Die Kölner hatten sich geärgert, dass Bayer – regelkonform, aber wenig sensibel – die Verlegung quasi im Alleingang durchgedrückt hatte. Nach der Partie wollte aber auch Kessler das Thema erledigt wissen. «Wir haben uns vorher die Hand gegeben», sagte er mit Blick auf ein gemeinsames Essen der Bosse vor dem Spiel: «Am Ende des Tages ist alles zu dem Thema gesagt. Jeder hat seine Meinung kundgetan.»

Matchwinner Selke

Doch ein Spiel in solch brisanter Atmosphäre war wie geschaffen für Davie Selke. Jenen Kölner Stürmer, der sich gerne mal am Gegner abarbeitet und durch Rangeleien hochschaukelt. Wahrscheinlich nicht zufällig wurde der bisher meist unglücklich agierende Winter-Neuzugang ausgerechnet am Freitag mit zwei Toren zum Matchwinner. Vor allem mit Andrich hatte es immer kleine Nickeligkeiten gegeben. Das habe «vielleicht mit der Art zu tun, wie er spielt», sagte der Leverkusener später: «Das ist mir in vielen Situationen ein bisschen zu theatralisch. Und das habe ich eben öfter mal kundgetan.»

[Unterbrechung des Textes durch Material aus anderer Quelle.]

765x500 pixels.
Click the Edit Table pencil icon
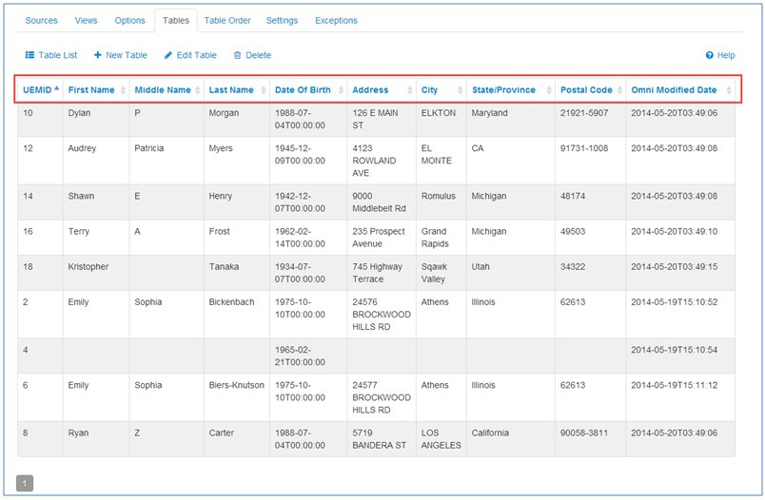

Doch Selke nickte auf die Frage nach den ständigen Rudelbildungen um ihn herum nur eifrig und bestätigte: «Ich genieße das im Allgemeinen immer. Ich haue alles für meine Jungs raus.» Zudem gehöre zu einem Derby nochmal «ein Extra an Emotionalität dazu». So brachte er sich auf Betriebs-Temperatur. Und so bestätigte er vor allem seinen Trainer, der allen Unkenrufen zum Trotz immer an Selke geglaubt hat. «Ich höre ja öfter von außen, was einer kann und was nicht», sagte Baumgart: «Deshalb bin ich froh, dass ich der Trainer bin und mit der ein oder anderen Einschätzung richtig liege.»